[TEXT FOR ANALYSIS]

John J. Burfete Jr., a career prosecutor and expert in high-tech and computer crime, has died at 77 | #College. | #Students


John J. Burfete Jr., 77, of Bryn Mawr, a career prosecutor who was a pioneer and early expert in the areas of technology and computer crime, died Monday, May 9, at home, from complications of a stroke.

A graduate of Dickinson School of Law in 1973, Mr. Burfete started his legal career in Harrisburg as a staff attorney for the Republican caucus of the Pennsylvania House of Representatives.

But his passion was as a prosecutor, and in 1976, he returned to Montgomery County and joined the staff of the District Attorney’s Office. He tried more than 100 jury trials and rose to the position of chief of appeals.

In 1979, Mr. Burfete left that agency to begin his career with the newly formed Office of the Attorney General of Pennsylvania. He joined the agency’s Criminal Law Division, serving as prosecutor in the Harrisburg, Philadelphia, and Norristown offices and supervising investigations and conducting trials in numerous counties across the state.

In 1988, he was appointed chief deputy attorney general for the agency’s Organized Crime Section. He developed an expertise in the emerging law of high technology and computer crime. In 2001, Mr. Burfete was made the agency’s first chief deputy attorney general of the computer forensics section. While in that position, he became a lecturer on the law of high-technology crime, computer search and seizure, forensics examination, and trial preparation and testimony.

After he retired from the Attorney General’s Office in 2005, he represented military veterans pro bono who were pursuing claims appeals before the U.S. Department of Veterans Affairs until he retired from the active practice of law in 2013.

The son of the late John J. Burfete Sr. and Nancy O’Donnell Burfete, Mr. Burfete was a Norristown native who graduated from Bishop Kenrick High School in Norristown. He went on to graduate from La Salle College in Philadelphia in 1966 with a bachelor’s degree in political science.

After college and before law school, Mr. Burfete spent four years in Germany in the U.S. Army Security Agency.

[/TEXT FOR ANALYSIS]
[DATA SHOWN]

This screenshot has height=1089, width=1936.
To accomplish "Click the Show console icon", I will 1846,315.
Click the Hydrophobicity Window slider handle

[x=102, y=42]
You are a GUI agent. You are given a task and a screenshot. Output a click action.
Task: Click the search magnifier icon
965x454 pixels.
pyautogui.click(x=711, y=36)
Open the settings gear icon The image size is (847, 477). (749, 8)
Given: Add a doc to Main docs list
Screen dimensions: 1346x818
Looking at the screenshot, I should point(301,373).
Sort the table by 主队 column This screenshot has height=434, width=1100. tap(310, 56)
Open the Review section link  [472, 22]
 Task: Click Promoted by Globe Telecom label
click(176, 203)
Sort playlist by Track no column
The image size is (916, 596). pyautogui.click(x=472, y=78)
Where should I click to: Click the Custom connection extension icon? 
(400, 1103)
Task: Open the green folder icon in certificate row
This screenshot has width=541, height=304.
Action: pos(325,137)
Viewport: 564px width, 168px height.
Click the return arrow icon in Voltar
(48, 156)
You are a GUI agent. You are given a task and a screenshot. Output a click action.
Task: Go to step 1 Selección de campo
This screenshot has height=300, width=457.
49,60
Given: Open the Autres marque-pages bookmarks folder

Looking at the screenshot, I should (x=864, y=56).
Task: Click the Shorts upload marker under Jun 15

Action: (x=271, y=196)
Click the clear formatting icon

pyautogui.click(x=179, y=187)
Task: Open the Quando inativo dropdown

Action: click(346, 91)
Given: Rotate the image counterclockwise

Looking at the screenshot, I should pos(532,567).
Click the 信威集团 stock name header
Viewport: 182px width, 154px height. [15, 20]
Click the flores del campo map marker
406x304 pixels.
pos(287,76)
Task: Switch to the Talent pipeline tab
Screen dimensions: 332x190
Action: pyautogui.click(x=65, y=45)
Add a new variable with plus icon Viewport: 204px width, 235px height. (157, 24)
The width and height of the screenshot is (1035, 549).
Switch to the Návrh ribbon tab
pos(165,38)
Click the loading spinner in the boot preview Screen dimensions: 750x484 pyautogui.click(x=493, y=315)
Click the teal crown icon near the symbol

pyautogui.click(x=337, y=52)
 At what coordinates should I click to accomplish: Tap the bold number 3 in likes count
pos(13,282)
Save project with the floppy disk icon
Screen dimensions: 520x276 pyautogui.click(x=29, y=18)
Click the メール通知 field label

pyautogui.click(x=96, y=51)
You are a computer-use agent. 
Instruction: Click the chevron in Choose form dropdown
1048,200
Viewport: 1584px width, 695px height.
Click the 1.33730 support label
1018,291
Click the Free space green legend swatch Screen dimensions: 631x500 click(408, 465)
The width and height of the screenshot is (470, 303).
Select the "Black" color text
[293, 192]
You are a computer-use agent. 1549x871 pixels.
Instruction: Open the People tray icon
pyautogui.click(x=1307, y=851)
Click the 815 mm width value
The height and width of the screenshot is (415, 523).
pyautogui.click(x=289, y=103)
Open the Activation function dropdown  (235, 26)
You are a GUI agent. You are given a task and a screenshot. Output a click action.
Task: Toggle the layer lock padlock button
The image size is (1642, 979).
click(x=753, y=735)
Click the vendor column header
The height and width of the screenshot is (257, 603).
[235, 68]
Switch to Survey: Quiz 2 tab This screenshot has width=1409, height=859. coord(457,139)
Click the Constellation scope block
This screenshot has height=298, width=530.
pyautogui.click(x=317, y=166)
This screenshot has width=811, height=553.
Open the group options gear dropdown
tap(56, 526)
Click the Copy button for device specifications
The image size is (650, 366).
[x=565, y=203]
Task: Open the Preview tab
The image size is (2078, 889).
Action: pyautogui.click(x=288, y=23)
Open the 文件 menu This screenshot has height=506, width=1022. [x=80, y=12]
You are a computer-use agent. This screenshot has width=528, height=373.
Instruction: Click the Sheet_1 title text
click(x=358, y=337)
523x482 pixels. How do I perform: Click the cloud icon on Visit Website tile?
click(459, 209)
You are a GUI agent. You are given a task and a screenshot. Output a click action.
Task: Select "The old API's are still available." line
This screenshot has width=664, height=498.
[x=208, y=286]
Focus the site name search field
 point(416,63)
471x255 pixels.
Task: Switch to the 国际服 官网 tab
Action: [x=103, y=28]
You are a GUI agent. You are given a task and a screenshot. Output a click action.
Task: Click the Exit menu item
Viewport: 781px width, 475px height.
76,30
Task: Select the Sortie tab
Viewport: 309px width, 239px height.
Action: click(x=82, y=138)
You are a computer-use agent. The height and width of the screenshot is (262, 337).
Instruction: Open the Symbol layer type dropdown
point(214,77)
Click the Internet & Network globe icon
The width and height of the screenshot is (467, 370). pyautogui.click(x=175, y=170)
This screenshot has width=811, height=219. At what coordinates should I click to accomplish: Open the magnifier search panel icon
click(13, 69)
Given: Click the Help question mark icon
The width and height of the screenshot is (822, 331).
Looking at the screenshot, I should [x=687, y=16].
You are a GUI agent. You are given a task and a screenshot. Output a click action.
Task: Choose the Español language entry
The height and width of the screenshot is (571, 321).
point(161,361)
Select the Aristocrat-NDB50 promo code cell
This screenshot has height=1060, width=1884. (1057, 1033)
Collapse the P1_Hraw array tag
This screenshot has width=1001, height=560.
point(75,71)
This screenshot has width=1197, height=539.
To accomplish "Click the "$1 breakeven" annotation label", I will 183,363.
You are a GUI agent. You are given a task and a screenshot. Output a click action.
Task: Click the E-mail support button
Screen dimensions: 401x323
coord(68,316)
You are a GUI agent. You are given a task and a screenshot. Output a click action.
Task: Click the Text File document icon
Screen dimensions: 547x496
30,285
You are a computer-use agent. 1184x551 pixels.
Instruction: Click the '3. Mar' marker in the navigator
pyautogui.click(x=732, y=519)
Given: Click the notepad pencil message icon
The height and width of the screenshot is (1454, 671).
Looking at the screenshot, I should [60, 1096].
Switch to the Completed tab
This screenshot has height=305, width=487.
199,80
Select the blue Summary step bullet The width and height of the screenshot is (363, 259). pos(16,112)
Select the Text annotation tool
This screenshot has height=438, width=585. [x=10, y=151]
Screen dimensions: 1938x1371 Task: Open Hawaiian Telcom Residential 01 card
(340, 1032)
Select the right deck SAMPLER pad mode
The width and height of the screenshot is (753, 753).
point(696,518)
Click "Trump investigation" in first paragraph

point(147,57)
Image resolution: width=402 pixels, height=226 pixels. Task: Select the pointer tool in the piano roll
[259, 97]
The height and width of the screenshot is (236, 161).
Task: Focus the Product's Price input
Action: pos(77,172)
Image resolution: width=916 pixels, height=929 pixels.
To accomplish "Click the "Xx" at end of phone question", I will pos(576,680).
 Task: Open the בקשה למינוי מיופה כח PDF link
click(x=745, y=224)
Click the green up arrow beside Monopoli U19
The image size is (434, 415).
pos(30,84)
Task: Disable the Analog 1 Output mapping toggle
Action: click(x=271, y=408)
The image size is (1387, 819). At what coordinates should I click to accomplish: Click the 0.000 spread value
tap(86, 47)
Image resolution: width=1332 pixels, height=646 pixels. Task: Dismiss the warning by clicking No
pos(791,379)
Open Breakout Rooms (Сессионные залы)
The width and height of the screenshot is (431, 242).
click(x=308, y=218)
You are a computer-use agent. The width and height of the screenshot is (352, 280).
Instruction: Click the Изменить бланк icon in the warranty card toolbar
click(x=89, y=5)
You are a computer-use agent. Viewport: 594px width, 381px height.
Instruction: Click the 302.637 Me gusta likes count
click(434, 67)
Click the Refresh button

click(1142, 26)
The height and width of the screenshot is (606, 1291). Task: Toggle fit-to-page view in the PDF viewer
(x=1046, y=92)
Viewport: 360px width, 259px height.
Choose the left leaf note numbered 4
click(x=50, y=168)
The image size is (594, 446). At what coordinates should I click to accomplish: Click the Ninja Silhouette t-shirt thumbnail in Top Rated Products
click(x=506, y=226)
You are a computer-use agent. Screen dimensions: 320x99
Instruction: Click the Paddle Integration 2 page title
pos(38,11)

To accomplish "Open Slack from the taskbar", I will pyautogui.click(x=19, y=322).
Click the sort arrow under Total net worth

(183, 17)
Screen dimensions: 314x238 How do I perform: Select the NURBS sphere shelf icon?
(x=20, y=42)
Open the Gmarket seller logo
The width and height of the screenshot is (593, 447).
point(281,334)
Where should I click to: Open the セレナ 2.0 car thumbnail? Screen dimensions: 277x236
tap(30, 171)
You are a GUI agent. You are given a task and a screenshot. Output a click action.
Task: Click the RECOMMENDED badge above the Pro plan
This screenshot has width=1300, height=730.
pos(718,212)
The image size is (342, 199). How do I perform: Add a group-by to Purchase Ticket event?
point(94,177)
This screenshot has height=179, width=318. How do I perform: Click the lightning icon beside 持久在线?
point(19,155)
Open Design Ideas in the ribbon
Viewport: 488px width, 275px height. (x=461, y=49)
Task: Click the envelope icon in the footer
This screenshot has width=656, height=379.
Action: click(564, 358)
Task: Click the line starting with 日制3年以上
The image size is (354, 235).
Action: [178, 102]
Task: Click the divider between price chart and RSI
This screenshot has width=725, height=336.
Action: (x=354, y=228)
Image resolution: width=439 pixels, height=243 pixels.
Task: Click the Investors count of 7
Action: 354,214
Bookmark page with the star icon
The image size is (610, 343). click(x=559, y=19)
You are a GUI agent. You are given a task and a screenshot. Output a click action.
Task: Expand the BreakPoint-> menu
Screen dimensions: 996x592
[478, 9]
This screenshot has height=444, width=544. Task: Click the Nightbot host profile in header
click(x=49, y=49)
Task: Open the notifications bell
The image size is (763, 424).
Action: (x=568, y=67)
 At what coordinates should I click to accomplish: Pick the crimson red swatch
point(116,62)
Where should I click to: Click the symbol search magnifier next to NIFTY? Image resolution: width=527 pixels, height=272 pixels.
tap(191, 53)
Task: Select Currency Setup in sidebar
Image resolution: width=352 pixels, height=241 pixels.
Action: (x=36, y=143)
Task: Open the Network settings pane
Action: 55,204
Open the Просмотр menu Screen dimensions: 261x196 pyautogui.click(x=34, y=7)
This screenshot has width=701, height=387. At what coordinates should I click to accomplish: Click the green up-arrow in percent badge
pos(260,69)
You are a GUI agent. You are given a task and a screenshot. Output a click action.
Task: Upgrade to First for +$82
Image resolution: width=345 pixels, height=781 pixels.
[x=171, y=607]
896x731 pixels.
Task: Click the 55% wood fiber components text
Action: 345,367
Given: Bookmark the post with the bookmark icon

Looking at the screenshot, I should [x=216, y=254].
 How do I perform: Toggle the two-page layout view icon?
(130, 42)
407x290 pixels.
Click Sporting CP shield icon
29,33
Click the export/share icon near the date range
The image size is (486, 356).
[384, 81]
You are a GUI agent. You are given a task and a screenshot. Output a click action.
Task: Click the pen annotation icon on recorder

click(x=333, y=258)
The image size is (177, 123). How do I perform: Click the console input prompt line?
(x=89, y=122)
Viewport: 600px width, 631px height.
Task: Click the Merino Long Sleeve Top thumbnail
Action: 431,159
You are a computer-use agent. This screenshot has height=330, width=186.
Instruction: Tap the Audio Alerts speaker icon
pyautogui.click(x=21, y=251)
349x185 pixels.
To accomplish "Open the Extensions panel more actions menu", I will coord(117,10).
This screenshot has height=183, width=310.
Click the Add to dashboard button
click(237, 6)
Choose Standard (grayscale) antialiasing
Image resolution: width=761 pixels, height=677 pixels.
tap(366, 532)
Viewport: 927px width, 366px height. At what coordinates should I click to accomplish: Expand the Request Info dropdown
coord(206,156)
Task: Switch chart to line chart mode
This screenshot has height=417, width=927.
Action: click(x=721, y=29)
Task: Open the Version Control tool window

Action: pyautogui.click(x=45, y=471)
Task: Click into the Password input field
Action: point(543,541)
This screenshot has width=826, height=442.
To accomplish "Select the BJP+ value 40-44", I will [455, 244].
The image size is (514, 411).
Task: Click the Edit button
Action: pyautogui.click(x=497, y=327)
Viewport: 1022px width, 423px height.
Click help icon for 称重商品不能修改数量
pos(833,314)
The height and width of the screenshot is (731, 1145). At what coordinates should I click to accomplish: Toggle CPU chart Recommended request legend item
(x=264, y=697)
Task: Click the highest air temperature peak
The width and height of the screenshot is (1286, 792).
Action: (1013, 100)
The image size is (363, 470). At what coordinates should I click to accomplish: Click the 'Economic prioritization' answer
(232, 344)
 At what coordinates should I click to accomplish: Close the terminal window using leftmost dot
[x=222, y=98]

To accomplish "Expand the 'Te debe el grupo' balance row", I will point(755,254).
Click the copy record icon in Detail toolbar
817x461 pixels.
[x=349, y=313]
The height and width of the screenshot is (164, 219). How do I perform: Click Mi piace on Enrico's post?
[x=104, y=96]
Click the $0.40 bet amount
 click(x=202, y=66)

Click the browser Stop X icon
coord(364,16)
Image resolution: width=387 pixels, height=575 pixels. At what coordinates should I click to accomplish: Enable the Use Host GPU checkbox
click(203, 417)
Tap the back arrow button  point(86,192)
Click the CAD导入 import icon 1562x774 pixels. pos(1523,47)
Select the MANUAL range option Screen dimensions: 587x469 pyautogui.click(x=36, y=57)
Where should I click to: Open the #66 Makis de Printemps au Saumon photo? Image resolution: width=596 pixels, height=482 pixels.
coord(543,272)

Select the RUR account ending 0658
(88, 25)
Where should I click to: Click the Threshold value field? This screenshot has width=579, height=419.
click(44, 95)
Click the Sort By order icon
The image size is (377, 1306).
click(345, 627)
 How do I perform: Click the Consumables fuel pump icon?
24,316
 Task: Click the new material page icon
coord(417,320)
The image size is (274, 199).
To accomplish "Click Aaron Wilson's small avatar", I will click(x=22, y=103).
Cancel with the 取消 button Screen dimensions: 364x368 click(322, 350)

[/DATA SHOWN]

» **EXERCISE**
State the year in which, according to the obituary, Mr. Burfete was made the agency's first chief deputy attorney general of the computer forensics section. The material has no connection to the obituary.

» **SOLUTION TO THIS EXERCISE**
2001